13. A system for providing targeted data loss prevention on unmanaged computing devices, the system comprising: a policy identification module, stored in memory, that identifies a data loss prevention policy that defines permissible data handling within set bounds to prevent unauthorized data exfiltration from the set bounds; an application identification module, stored in memory, that identifies an application to install on at least one unmanaged endpoint device, where: the unmanaged endpoint device lacks a data loss prevention agent configured to apply the data loss prevention policy to the entire unmanaged endpoint device; the application is to be provided to the unmanaged endpoint device to operate on sensitive data from within the set bounds; a wrapping module, stored in memory, that wraps the application in an application wrapper that intercepts system calls from the application and applies the data loss prevention policy to sensitive data implicated in the system calls, where the application wrapper thereby applies the data loss prevention policy to data handled by the application instead of applying the data loss prevention policy to the entire unmanaged endpoint device; at least one physical processor configured to execute the policy identification module, the application identification module, and the wrapping module.

14. The system of claim 13 , wherein the application wrapper intercepts system calls from the application by redirecting the application from at least one default dynamic linked library that implements the system calls with at least one alternative dynamic linked library that applies the data loss prevention policy to the system calls.

15. The system of claim 13 , wherein the application wrapper intercepts system calls from the application by injecting a dynamic linked library into a process of the application that hooks at least one application programming interface function within the process.

16. The system of claim 13 , wherein the data loss prevention policy protects data that is owned by a first entity and the unmanaged endpoint device is owned by a separate entity.

17. The system of claim 13 , wherein the wrapping module further installs the wrapped application on the unmanaged endpoint device.

18. The system of claim 17 , wherein the wrapping module further installs the wrapped application on the unmanaged endpoint device by installing the wrapped application on the unmanaged endpoint device in response to detecting that the unmanaged endpoint device has connected to a network that falls within the set bounds.
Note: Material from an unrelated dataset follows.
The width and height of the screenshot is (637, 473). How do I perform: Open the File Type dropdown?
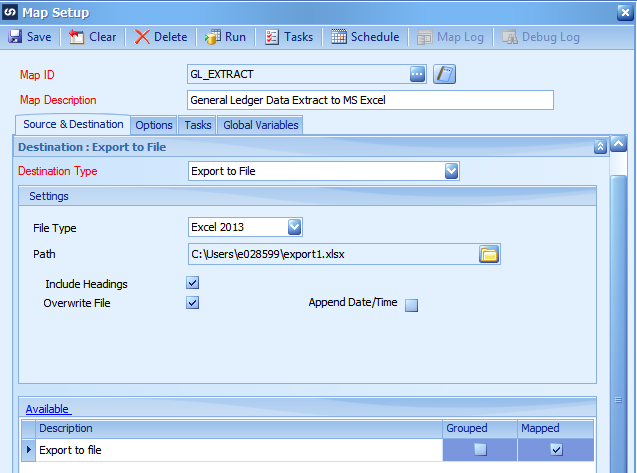(295, 227)
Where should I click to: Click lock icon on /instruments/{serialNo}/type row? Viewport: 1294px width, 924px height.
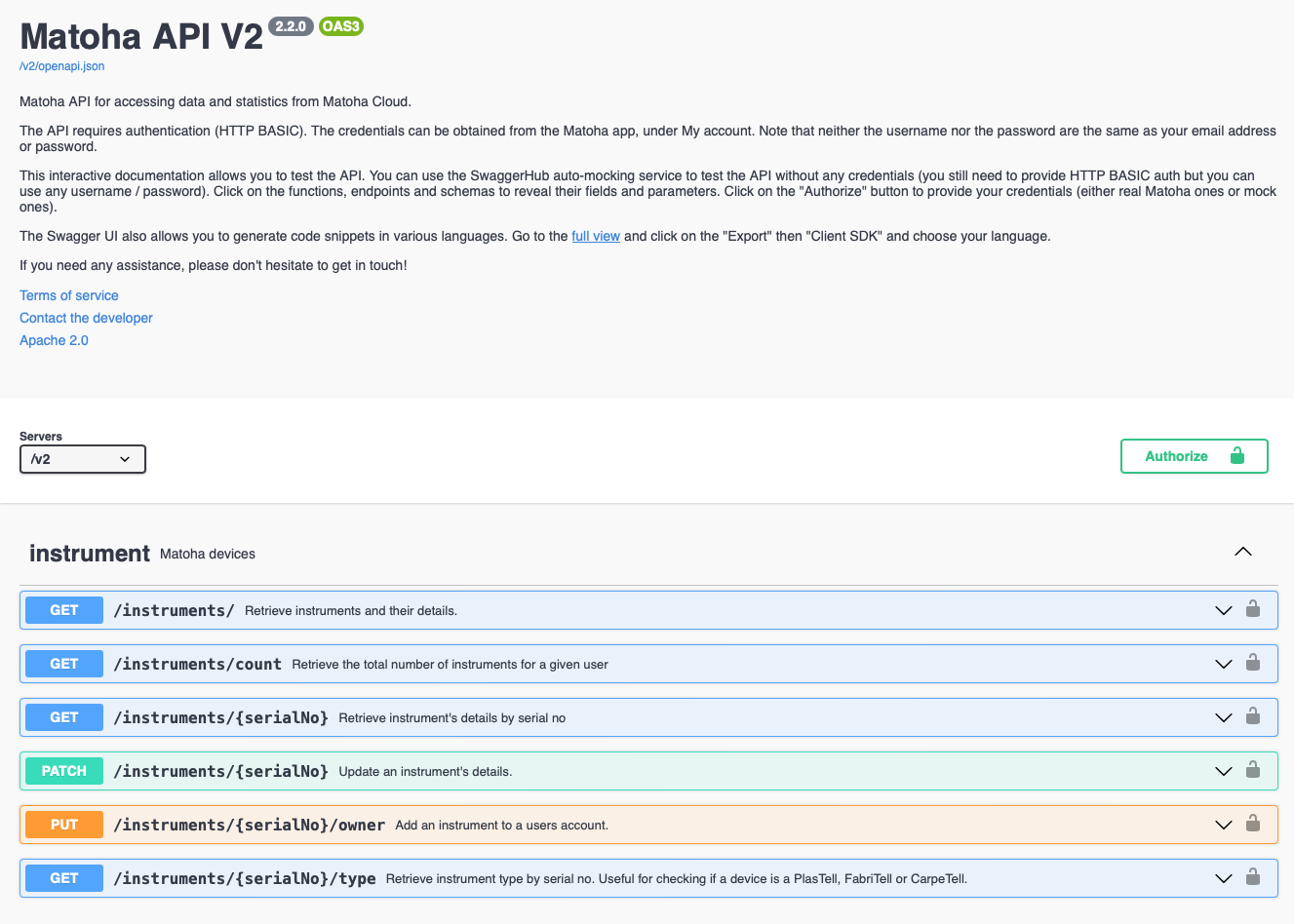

19. The system of claim 17 , wherein: the unmanaged endpoint device comprises an unwrapped instance of the application; the unwrapped instance of the application is for personal use by an owner of the unmanaged endpoint device and is not subject to the data loss prevention policy; an organization designates the wrapped instance of the application as for use by the owner of the unmanaged endpoint device to handle data that is owned by the organization and that is subject to the data loss prevention policy.

20. A non-transitory computer-readable medium comprising one or more computer-readable instructions that, when executed by at least one processor of a computing device, cause the computing device to: identify a data loss prevention policy that defines permissible data handling within set bounds to prevent unauthorized data exfiltration from the set bounds; identify an application to install on at least one unmanaged endpoint device, where: the unmanaged endpoint device lacks a data loss prevention agent configured to apply the data loss prevention policy to the entire unmanaged endpoint device; the application is to be provided to the unmanaged endpoint device to operate on sensitive data from within the set bounds; wrap the application in an application wrapper that intercepts system calls from the application and applies the data loss prevention policy to sensitive data implicated in the system calls, where the application wrapper thereby applies the data loss prevention policy to data handled by the application instead of applying the data loss prevention policy to the entire unmanaged endpoint device.